• **Zur Aufgabe**: Zitiere aus der Theaterkritik zu „Perplex“ wörtlich die Passage von „Vier Schauspieler, die“ bis einschließlich „Theater K läuft.“.

• **Text**:
Premierenkritik Grenzecho (21.10.2014)

Theater K gastiert im Ludwig Forum - Das Stück lebt vom plötzlichen Rollenwechsel

Perplex - eine metaphysische Komödie

Was, verflixt noch einmal, ist eigentlich wirklich? Sind wir eigentlich wirklich auf der Welt oder einfach nur eine Projektion von irgendetwas? Ein Geflacker der Synapsen? Marius von Mayenburg hat um diese Weltfragen eine Komödie gestrickt.
 
Vier Schauspieler, die ihre bürgerlichen Vornamen als Figur behalten, spielen einfach so drauflos. Einfach so? Nein, dieses Stück ist perfekt gebaut und doch in dieser Perfektion Schauplatz von zwerchfellerschütternden Verwirrungen und Irrungen. Ein Spiel mit Philosophie und den Formen des Theaters: Das ist "Perplex", das zurzeit im Aachener Theater K läuft.

• **Zu prüfendes Material**:
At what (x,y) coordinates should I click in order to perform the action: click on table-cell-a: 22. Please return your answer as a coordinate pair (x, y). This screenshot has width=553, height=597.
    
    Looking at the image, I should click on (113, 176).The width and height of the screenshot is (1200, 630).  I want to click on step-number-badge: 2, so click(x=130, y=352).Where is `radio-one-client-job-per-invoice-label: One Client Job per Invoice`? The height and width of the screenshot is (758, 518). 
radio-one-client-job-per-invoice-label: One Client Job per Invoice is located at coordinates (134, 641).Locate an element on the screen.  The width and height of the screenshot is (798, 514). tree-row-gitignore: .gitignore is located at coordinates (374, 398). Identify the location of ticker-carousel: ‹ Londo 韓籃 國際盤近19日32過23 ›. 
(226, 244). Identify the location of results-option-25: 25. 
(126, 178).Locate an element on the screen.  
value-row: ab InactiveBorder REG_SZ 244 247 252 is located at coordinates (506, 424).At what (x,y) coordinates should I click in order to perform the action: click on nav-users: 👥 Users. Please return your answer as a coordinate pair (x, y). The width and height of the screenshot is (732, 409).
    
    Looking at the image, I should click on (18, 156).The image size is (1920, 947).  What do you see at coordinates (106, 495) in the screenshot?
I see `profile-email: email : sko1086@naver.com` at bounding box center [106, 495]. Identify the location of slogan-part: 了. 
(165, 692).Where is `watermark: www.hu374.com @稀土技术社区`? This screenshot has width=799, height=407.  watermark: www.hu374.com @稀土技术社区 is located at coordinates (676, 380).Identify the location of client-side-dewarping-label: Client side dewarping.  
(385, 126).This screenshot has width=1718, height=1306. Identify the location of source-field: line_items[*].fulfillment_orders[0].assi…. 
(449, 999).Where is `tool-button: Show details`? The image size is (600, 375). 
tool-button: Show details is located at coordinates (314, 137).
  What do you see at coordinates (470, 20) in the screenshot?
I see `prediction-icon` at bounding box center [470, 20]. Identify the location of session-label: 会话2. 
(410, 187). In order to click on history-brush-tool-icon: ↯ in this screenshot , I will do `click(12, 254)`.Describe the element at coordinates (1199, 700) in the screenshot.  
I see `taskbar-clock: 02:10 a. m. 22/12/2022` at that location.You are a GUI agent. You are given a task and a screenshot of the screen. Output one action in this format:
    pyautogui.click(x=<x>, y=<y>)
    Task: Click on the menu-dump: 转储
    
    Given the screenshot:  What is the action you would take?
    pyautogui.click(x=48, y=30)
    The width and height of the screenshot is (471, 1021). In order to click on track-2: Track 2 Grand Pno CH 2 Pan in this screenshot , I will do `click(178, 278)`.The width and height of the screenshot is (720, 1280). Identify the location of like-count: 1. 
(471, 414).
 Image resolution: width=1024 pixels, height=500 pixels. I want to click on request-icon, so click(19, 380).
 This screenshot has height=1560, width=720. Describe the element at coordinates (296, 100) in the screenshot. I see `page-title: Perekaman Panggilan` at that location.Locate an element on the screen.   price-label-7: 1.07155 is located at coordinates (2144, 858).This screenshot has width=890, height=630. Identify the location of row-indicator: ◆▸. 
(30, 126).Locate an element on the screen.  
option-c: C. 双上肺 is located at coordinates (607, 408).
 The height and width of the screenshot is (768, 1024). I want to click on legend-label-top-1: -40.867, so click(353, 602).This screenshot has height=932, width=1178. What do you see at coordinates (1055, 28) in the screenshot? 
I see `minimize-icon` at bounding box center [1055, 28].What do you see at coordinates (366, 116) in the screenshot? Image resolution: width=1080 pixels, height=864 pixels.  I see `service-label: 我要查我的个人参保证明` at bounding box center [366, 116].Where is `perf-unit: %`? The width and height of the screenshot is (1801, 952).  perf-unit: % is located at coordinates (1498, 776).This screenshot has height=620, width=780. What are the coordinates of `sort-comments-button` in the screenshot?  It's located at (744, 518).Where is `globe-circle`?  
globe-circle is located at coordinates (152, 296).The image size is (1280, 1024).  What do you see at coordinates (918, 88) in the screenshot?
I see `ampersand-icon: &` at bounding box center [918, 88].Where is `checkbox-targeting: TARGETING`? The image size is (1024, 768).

• **Antwort**:
Vier Schauspieler, die ihre bürgerlichen Vornamen als Figur behalten, spielen einfach so drauflos. Einfach so? Nein, dieses Stück ist perfekt gebaut und doch in dieser Perfektion Schauplatz von zwerchfellerschütternden Verwirrungen und Irrungen. Ein Spiel mit Philosophie und den Formen des Theaters: Das ist "Perplex", das zurzeit im Aachener Theater K läuft.